Presbyters Uniwersytet Warszawski
ER 494
Augustine, bishop of Hippo Regius (North Africa), writes to the tribune Marcellinus saying that some information can be found in his letter to a presbyter whose name is not given in the letter. Augustine, Letter 139, North Africa, AD 411/412.
Letter 139
4. [...] Cetera in commonitoriis inuenies, quae ad presbyterum misi siue modo siue per diaconum Peregrinum, ne mihi ea totiens iterare necesse sit. [...].
(ed. Goldbacher 1904: 154)
Letter 139
4. [...] You will find the rest in the memoranda that I sent to the presbyter either now or by means of the deacon Peregrinus, so that it would not be necessary for me to repeat it so many times. [...]
(trans. R. Teske, slightly modified)

Place of event:

  • Latin North Africa
  • Hippo Regius
  • Carthage

About the source:

Author: Augustine of Hippo
Title: Letters, Epistulae
Origin: Hippo Regius (Latin North Africa)
Denomination: Catholic/Nicene/Chalcedonian
The letters of Augustine of Hippo cover a wide range of topics: Holy Scripture, dogma and liturgy, philosophy, religious practice and everyday life.

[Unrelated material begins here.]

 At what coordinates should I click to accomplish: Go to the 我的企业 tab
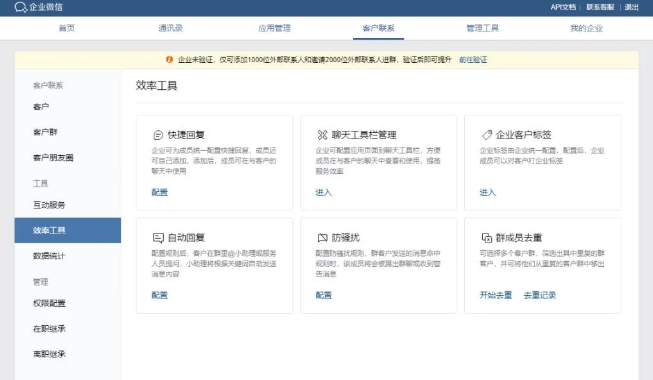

They range from full-scale theological treatises to small notes asking someone for a favour. The preserved corpus includes 308 letters, 252 written by Augustine, 49 that others sent to him and seven exchanged between third parties. 29 letters have been discovered only in the 20th century and edited in 1981 by Johannes Divjak; they are distinguished by the asterisk (*) after their number.
The preserved letters of Augustine extend over the period from his stay at Cassiciacum in 386 to his death in Hippo in 430.
A. Goldbacher ed., S. Augustini Hipponiensis Episcopi Epistulae, Pars 3, Ep. 124-184A, Corpus Scriptorum Ecclesiasticorum Latinorum 44, Vienna-Leipzig 1904.
Saint Augustine, Letters 100-155, trans. R. Teske, New York 2003.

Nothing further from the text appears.